We were surprised that reciprocity in support among sisters was not significantly associated with reduced distress. Some research suggests that actual support is not as meaningful as perceived support availability in encouraging successful coping [51
]. In this report, we examined the reciprocity of support based on the overlap between participating sisters’ responses on their CEGRM assessment. We did not assess participants’ perceptions of whether support was reciprocated, a concept related to mutuality [53
]. This finding represents a measurement limitation that presents an avenue for further inquiry. The Support Bank Theory [24
], in which reciprocity is construed as a set of payments and withdrawals that evolve over time, a process not tractable in cross-sectional data, represents an alternate explanation.
Several important limitations of this study warrant consideration. First, our analysis was based on cross-sectional data from a relatively small sample of sisters from HBOC families. Although the sister dyad design, use of CEGRM data, and social network methods are unique, the lack of prospectively collected information for this initial analysis limits inferences regarding the directionality of the observed associations. Thus, we cannot determine whether social integration and communal coping reduce distress or whether the psychological context of distress places constraints on families’ social environments. Future research using a longitudinal design will permit disentangling the directionality of these effects, and provide guidance on how to integrate these findings into genetic education and counseling efforts tailored to the needs and social context of the family.
In addition, there are several measurement concerns with regard to the social integration and communal coping indices. It has been argued that the strength (or quality) and duration of the relationship are important characteristics to consider [13
]. Unfortunately, the current CEGRM implementation does not capture these factors. With regard to the communal coping indices, not all sisters within each family participated in the current study, limiting our ability to measure reciprocity in support comprehensively. However, non-participating sisters were included in the shared support index as well as the quantity of available supports; therefore, their role in the coping process was not completely ignored. Finally, we were unable to consider shared support from non-family members because there was insufficient information about the identities of participants’ non-familial relationships to link information across sisters. There almost certainly are shared supports among friends or coworkers that were not detected in these analyses.

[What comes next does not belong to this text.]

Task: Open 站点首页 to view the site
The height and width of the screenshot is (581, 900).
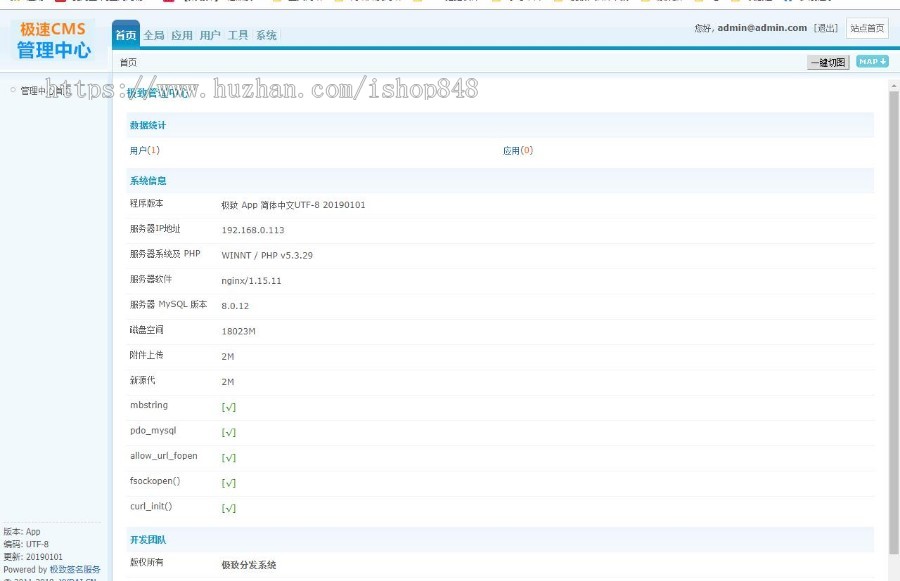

Despite these limitations, this study represents an important early step in examining a communal framework for understanding coping with hereditary disease. Our findings suggest that the quantity, function, and communal aspects of social exchange are differentially correlated with levels of anxiety, somatization, and depression. Further, coordinated support resources within the family may be indicative of either adaptive processes, as in shared emotional supports, or maladaptive when considering the exchange of hereditary risk information. Families are complex social systems that can facilitate or impede the coping process; the data presented herein suggest there may be real value in elucidating the social context in which risk communications and support processes occur. These results have important implications to health-care providers as they facilitate adaptation for at-risk sisters and their families. The insight gained from prospective, follow-up studies hold genuine promise for improving clinical management of the complex psychological and behavioral issues occurring not only in families where sisters are at risk for developing breast/ovarian cancer but also for families at increased risk for other inherited cancers as well.